Copy every one of the rows below word for word, and leave the pictures out of your copy.

=======

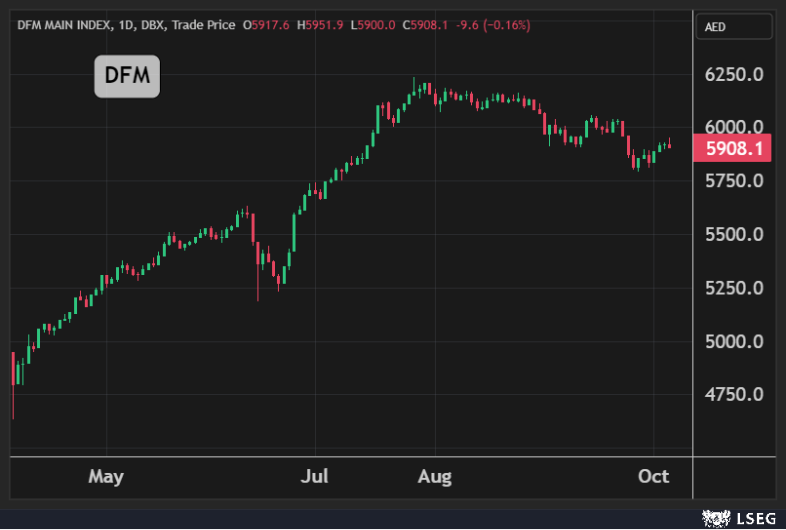Screen dimensions: 786x530
Task: Click the 5000.0 price axis label
Action: coord(735,341)
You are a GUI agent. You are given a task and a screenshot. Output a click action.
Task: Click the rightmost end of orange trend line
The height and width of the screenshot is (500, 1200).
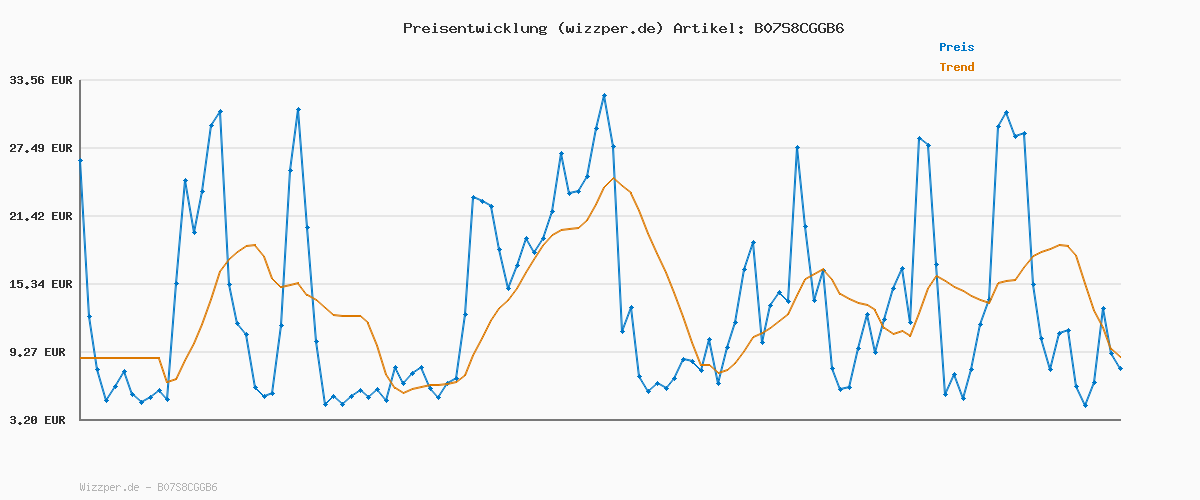click(x=1120, y=357)
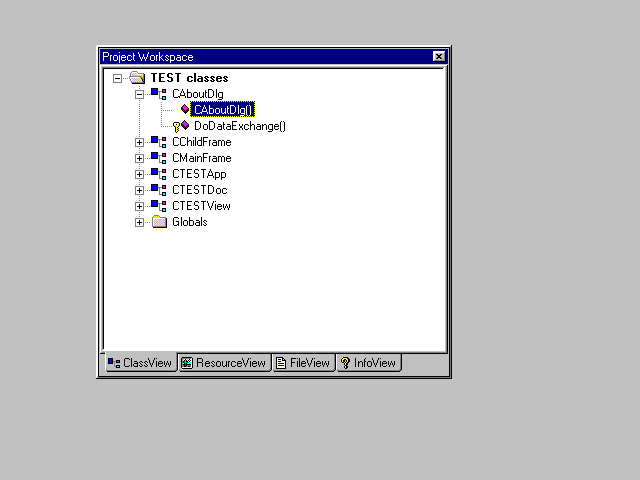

=======

▶ [Written response]
Screen dimensions: 786x530
Task: Click the 5000.0 price axis label
Action: coord(735,341)
You are a GUI agent. You are given a task and a screenshot. Output a click action.
Task: Click the rightmost end of orange trend line
The height and width of the screenshot is (500, 1200).
click(x=1120, y=357)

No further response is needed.